The advancement in the knowledge of potent antioxidants has uncovered the way for greater insight in the treatment of diabetic complications. Lichens are a rich resource of novel bioactive compounds and their antioxidant potential is well documented. Herein we review the antidiabetic potential of lichens which have received considerable attention, in the recent past. We have correlated the antidiabetic and the antioxidant potential of lichen compounds. The study shows a good accordance between antioxidant and antidiabetic activity of lichens and points out the need to look into gathering the scarce and scattered data on biological activities for effective utilization. The review establishes that the lichen extracts, especially of Parmotrema sp. and Ramalina sp. have shown promising potential in both antidiabetic and antioxidant assays. Ubiquitous compounds, namely, zeorin, methylorsellinate, methyl-β-orcinol carboxylate, methyl haematommate, lecanoric acid, salazinic acid, Sekikaic Acid, usnic acid, gyrophoric acid, and lobaric acid have shown promising potential in both antidiabetic as well as antioxidant assays highlighting their potential for effective treatment of diabetic mellitus and its associated complications. The available compilation of this data provides the future perspectives and highlight the need for further studies of this potent herbal source to harvest more beneficial therapeutic antidiabetic drugs.
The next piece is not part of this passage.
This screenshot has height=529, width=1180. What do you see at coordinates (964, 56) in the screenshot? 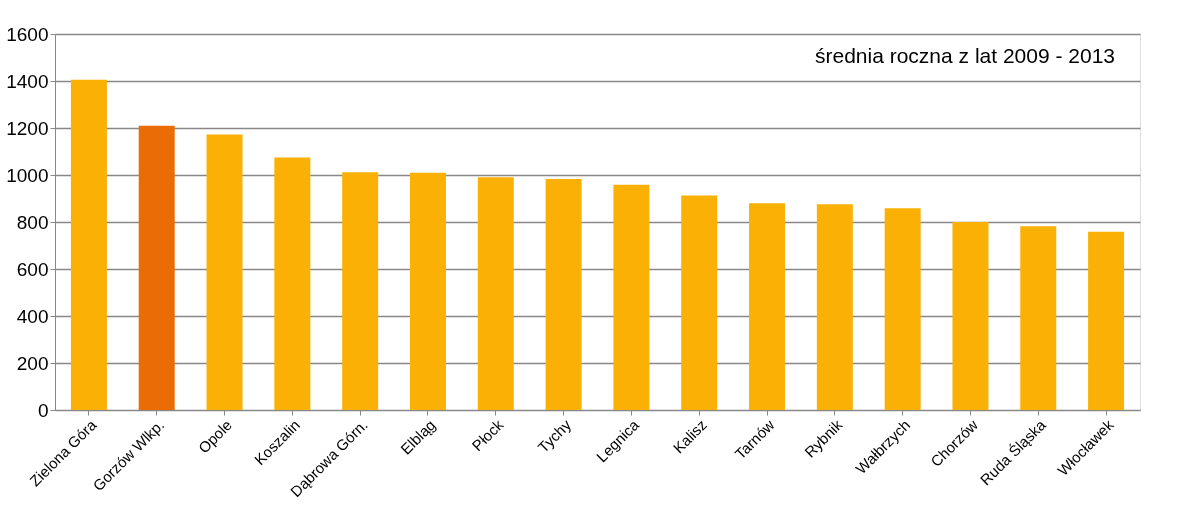
I see `annotation: średnia roczna z lat 2009 - 2013` at bounding box center [964, 56].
Antibacterial and antioxidant activity of lichen species Ramalina roesleri
Nat Prod Res 2013;27(23):2235-9.PMID:23822758DOI:10.1080/14786419.2013.811410.
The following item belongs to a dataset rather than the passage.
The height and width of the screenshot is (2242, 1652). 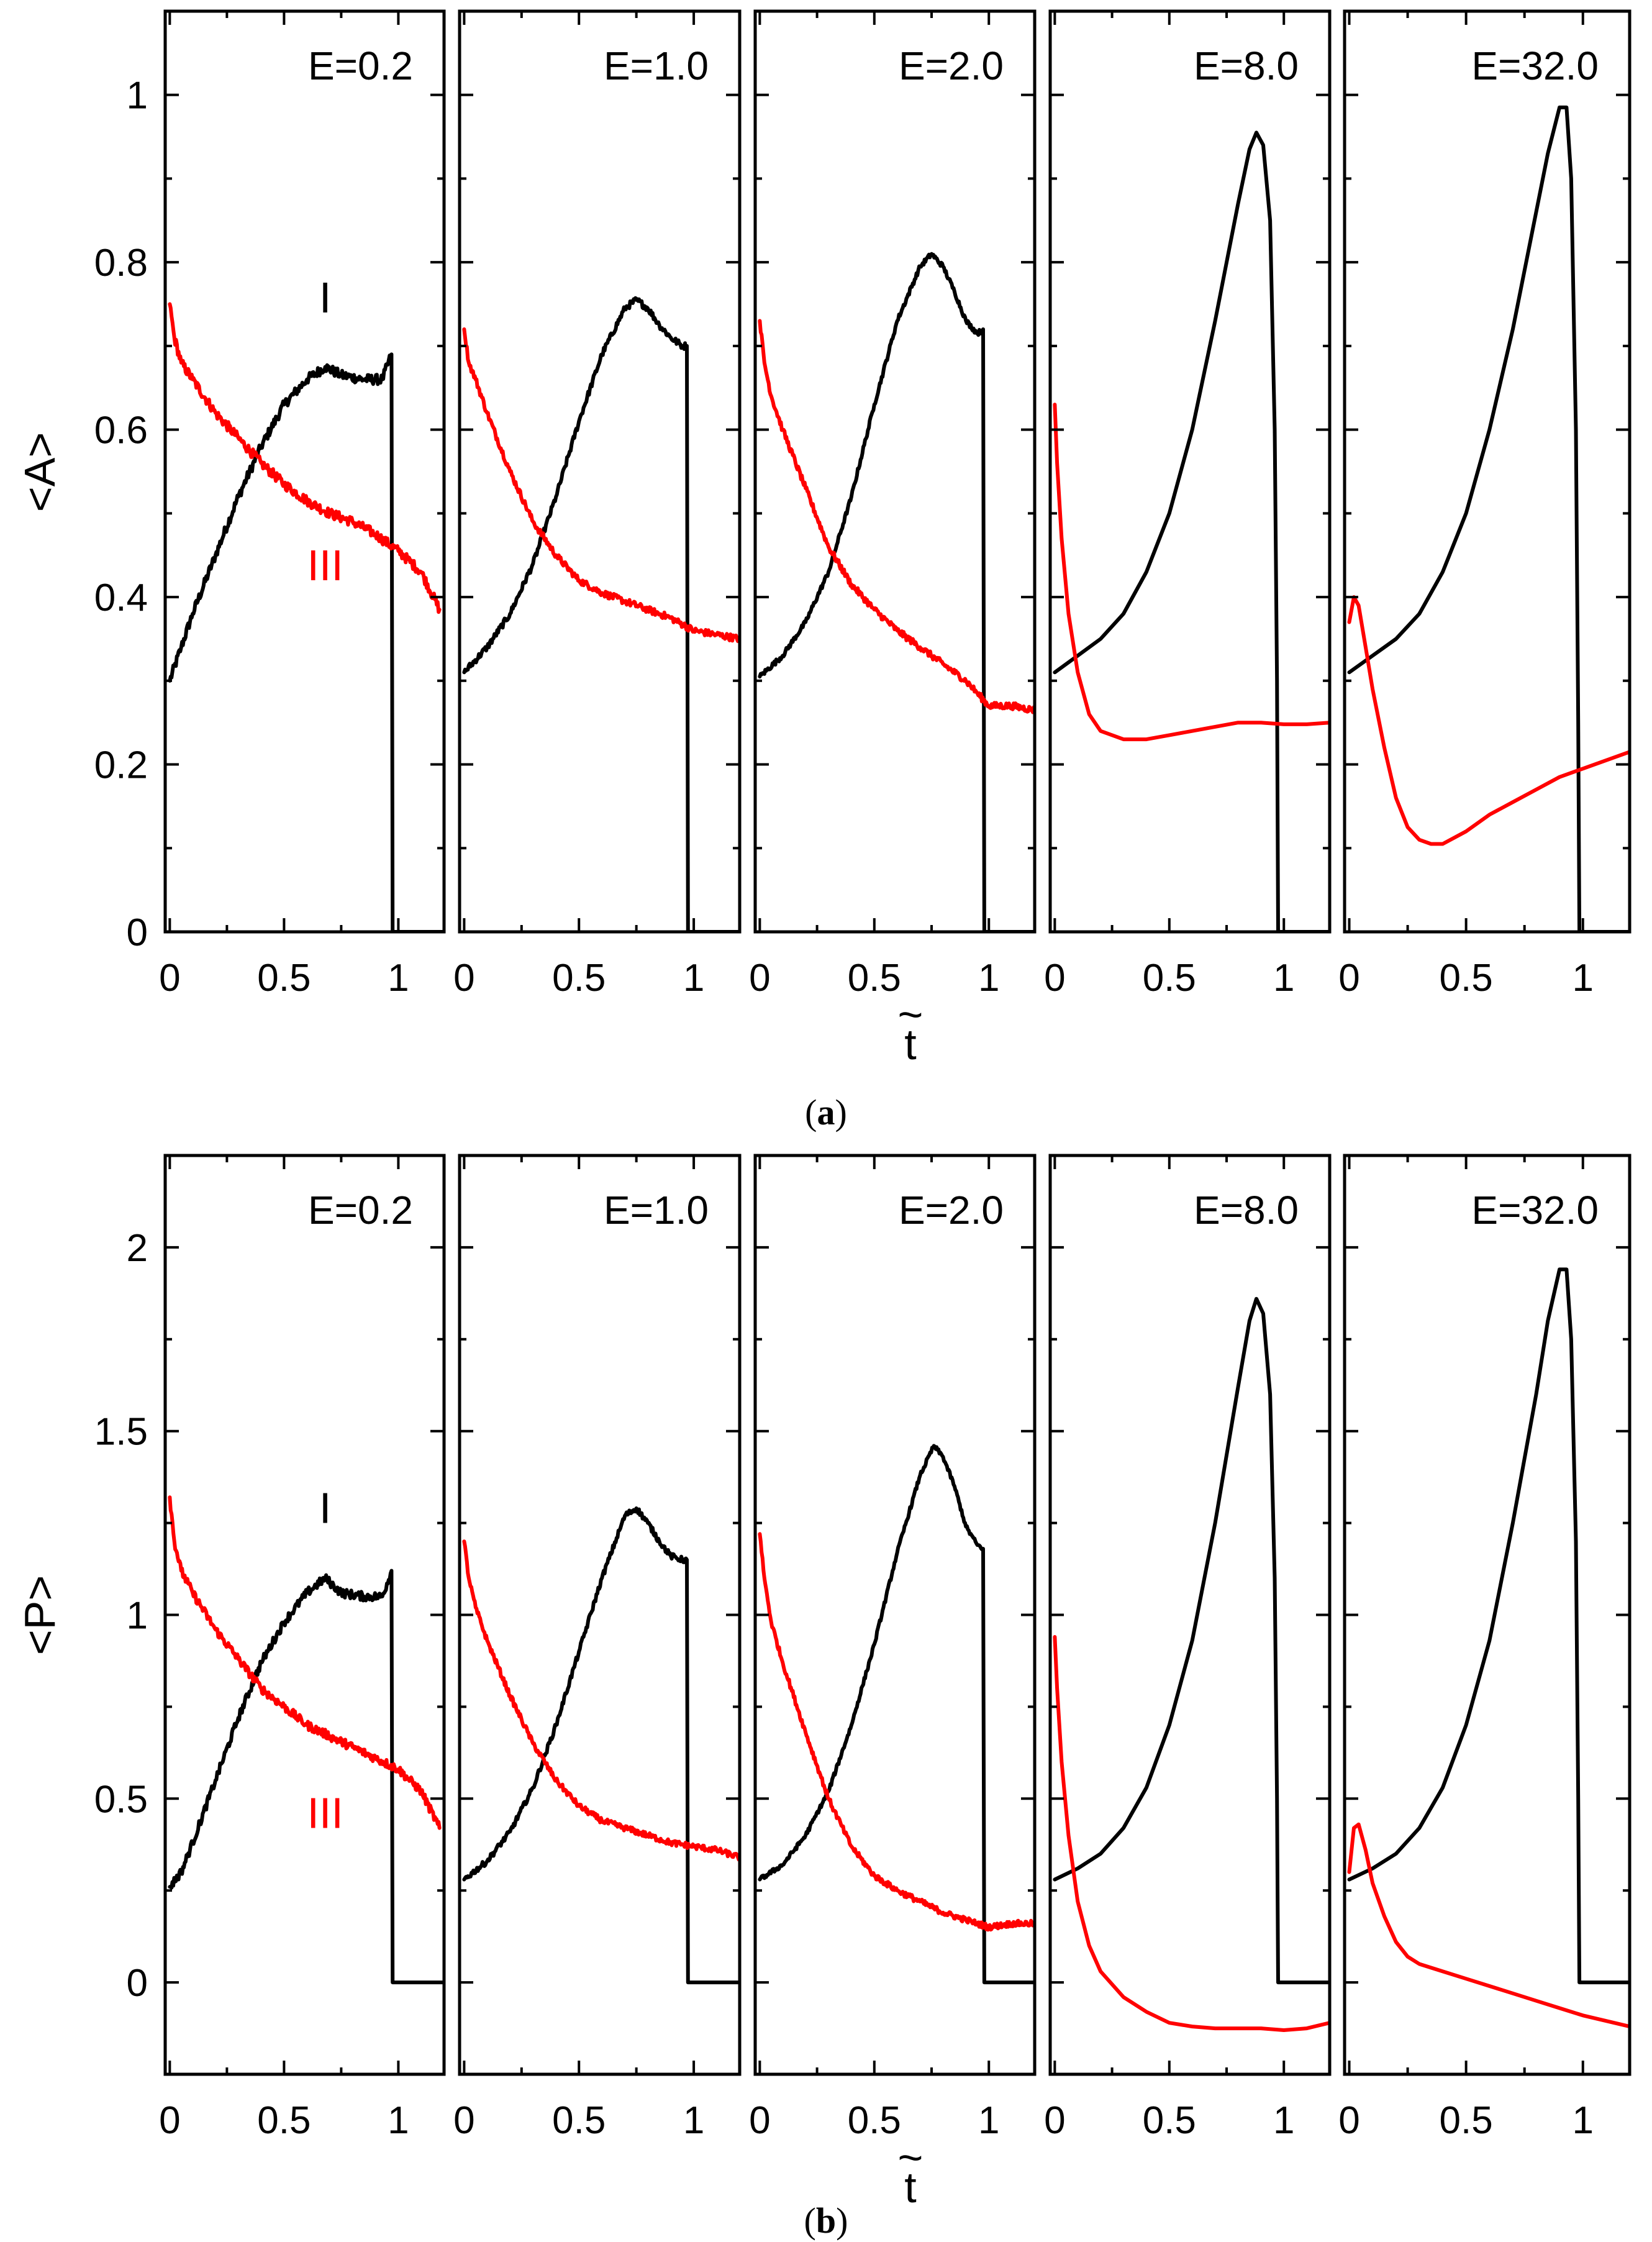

Solvent extracts of Ramalina roesleri Nyl were assayed for antimicrobial and antioxidant activity. Hexane extract was highly active against Staphylococcus aureus and Streptococcus mutans. The 1,1-diphenyl-2-picryl-hydrazil (DPPH) radical scavenging activity of extracts ranged from 29.42% to 87.90%. Atranorin, protolichesterinic acid, usnic acid, 2-hydroxy-4-methoxy-6-propyl benzoic acid, homosekikaic acid, Sekikaic Acid, benzoic acid, 2,4-dihydroxy-6-propyl and 2,4-dihydroxy-3,6-dimethyl benzoate were isolated from the hexane extract. Maximum DPPH radical scavenging activity was exhibited by Sekikaic Acid followed by homosekikaic acid.
Phenolic compounds with in vitro activity against respiratory syncytial virus from the Nigerian lichen Ramalina farinacea
Planta Med 2013 Oct;79(15):1440-6.PMID:23970423DOI:10.1055/s-0033-1350711.
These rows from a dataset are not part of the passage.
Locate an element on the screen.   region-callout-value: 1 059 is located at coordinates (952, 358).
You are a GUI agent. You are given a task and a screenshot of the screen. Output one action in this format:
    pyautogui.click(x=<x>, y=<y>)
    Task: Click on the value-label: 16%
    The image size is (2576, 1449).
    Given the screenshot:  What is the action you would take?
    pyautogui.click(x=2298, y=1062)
The extract of the Nigerian lichen Ramalina farinacea showed inhibitory activity against the respiratory syncytial virus in a preliminary assay. A follow-up chemical investigation of this lichen led to the isolation of thirteen phenolic compounds (1-13), including one new hydroquinone depside, designated 5-hydroxysekikaic acid (1), and one new orsellinic acid derivative, 2,3-dihydroxy-4-methoxy-6-pentylbenzoic acid (8). Their structures were unambiguously determined by analysis of 1D and 2D NMR and mass spectroscopic data, as well as by comparison with literature data. Compound 1 was found to partially convert to a 1,4-benzoquinone derivative (1a) during storage. The antiviral activities of the isolated compounds were evaluated against the respiratory syncytial virus. Among them, Sekikaic Acid (2) showed potent inhibition towards a recombinant strain rg respiratory syncytial virus (IC50 5.69 µg/mL) and respiratory syncytial virus A2 strain (IC50 7.73 µg/mL). The effect of Sekikaic Acid on the cell viability of HEp2 and Vero cell lines was investigated, and the time of addition assay revealed that Sekikaic Acid clearly interferes with viral replication at a viral post-entry step, which is over 1.3-fold more active than the control ribavirin at 4 hours postinfection addition. Furthermore, Sekikaic Acid did not display virucidal activity at concentrations below the TC50, whereas the parental extract did.